### EXERCISE
In full and without change, repeat the records shown below.

(Records excerpted from a collection)
__________________________________________________

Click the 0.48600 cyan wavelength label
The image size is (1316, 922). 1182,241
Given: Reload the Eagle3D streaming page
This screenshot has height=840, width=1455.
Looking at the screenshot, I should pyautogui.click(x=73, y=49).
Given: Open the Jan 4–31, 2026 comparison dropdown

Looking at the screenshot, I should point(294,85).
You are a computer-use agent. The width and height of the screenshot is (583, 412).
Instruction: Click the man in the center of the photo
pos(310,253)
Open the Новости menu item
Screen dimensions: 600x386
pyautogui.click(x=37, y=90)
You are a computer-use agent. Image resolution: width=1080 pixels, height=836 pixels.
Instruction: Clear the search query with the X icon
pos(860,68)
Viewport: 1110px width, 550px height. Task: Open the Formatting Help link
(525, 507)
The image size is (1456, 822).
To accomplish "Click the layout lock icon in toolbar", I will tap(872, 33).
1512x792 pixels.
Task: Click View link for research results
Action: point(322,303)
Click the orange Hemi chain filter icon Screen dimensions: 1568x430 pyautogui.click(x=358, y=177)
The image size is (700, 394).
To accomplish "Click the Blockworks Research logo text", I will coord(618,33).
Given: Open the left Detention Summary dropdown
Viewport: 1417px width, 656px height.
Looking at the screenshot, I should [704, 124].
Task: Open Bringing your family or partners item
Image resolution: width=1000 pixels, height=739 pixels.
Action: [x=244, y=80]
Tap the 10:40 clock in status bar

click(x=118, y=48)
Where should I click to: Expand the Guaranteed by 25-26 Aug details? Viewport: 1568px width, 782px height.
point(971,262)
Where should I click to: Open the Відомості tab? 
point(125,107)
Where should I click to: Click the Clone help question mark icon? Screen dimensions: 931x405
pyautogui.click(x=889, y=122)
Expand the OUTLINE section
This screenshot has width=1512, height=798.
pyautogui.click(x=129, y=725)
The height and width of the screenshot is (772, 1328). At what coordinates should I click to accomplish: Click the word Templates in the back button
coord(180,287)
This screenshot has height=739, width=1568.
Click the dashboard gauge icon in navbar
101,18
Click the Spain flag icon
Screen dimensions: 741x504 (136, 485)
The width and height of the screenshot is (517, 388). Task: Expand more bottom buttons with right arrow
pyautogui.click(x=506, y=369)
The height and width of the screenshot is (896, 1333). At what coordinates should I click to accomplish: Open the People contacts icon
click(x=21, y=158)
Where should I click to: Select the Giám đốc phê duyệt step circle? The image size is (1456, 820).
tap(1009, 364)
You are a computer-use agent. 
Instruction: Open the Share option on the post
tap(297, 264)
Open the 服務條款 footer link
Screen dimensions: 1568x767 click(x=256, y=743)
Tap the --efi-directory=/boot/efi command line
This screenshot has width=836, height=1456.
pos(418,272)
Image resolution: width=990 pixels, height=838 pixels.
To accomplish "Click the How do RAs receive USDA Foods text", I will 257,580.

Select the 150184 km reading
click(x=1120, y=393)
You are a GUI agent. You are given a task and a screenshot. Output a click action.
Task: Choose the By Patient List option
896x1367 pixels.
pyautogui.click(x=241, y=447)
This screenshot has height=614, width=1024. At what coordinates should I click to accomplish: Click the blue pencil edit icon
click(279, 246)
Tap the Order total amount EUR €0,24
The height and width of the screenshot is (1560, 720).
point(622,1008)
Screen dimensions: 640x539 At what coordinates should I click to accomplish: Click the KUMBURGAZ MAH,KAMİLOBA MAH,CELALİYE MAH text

__________________________________________________

### RESPONSE
Click the 0.48600 cyan wavelength label
The image size is (1316, 922). 1182,241
Given: Reload the Eagle3D streaming page
This screenshot has height=840, width=1455.
Looking at the screenshot, I should pyautogui.click(x=73, y=49).
Given: Open the Jan 4–31, 2026 comparison dropdown

Looking at the screenshot, I should point(294,85).
You are a computer-use agent. The width and height of the screenshot is (583, 412).
Instruction: Click the man in the center of the photo
pos(310,253)
Open the Новости menu item
Screen dimensions: 600x386
pyautogui.click(x=37, y=90)
You are a computer-use agent. Image resolution: width=1080 pixels, height=836 pixels.
Instruction: Clear the search query with the X icon
pos(860,68)
Viewport: 1110px width, 550px height. Task: Open the Formatting Help link
(525, 507)
The image size is (1456, 822).
To accomplish "Click the layout lock icon in toolbar", I will tap(872, 33).
1512x792 pixels.
Task: Click View link for research results
Action: point(322,303)
Click the orange Hemi chain filter icon Screen dimensions: 1568x430 pyautogui.click(x=358, y=177)
The image size is (700, 394).
To accomplish "Click the Blockworks Research logo text", I will coord(618,33).
Given: Open the left Detention Summary dropdown
Viewport: 1417px width, 656px height.
Looking at the screenshot, I should [704, 124].
Task: Open Bringing your family or partners item
Image resolution: width=1000 pixels, height=739 pixels.
Action: [x=244, y=80]
Tap the 10:40 clock in status bar

click(x=118, y=48)
Where should I click to: Expand the Guaranteed by 25-26 Aug details? Viewport: 1568px width, 782px height.
point(971,262)
Where should I click to: Open the Відомості tab? 
point(125,107)
Where should I click to: Click the Clone help question mark icon? Screen dimensions: 931x405
pyautogui.click(x=889, y=122)
Expand the OUTLINE section
This screenshot has width=1512, height=798.
pyautogui.click(x=129, y=725)
The height and width of the screenshot is (772, 1328). At what coordinates should I click to accomplish: Click the word Templates in the back button
coord(180,287)
This screenshot has height=739, width=1568.
Click the dashboard gauge icon in navbar
101,18
Click the Spain flag icon
Screen dimensions: 741x504 (136, 485)
The width and height of the screenshot is (517, 388). Task: Expand more bottom buttons with right arrow
pyautogui.click(x=506, y=369)
The height and width of the screenshot is (896, 1333). At what coordinates should I click to accomplish: Open the People contacts icon
click(x=21, y=158)
Where should I click to: Select the Giám đốc phê duyệt step circle? The image size is (1456, 820).
tap(1009, 364)
You are a computer-use agent. 
Instruction: Open the Share option on the post
tap(297, 264)
Open the 服務條款 footer link
Screen dimensions: 1568x767 click(x=256, y=743)
Tap the --efi-directory=/boot/efi command line
This screenshot has width=836, height=1456.
pos(418,272)
Image resolution: width=990 pixels, height=838 pixels.
To accomplish "Click the How do RAs receive USDA Foods text", I will 257,580.

Select the 150184 km reading
click(x=1120, y=393)
You are a GUI agent. You are given a task and a screenshot. Output a click action.
Task: Choose the By Patient List option
896x1367 pixels.
pyautogui.click(x=241, y=447)
This screenshot has height=614, width=1024. At what coordinates should I click to accomplish: Click the blue pencil edit icon
click(279, 246)
Tap the Order total amount EUR €0,24
The height and width of the screenshot is (1560, 720).
point(622,1008)
Screen dimensions: 640x539 At what coordinates should I click to accomplish: Click the KUMBURGAZ MAH,KAMİLOBA MAH,CELALİYE MAH text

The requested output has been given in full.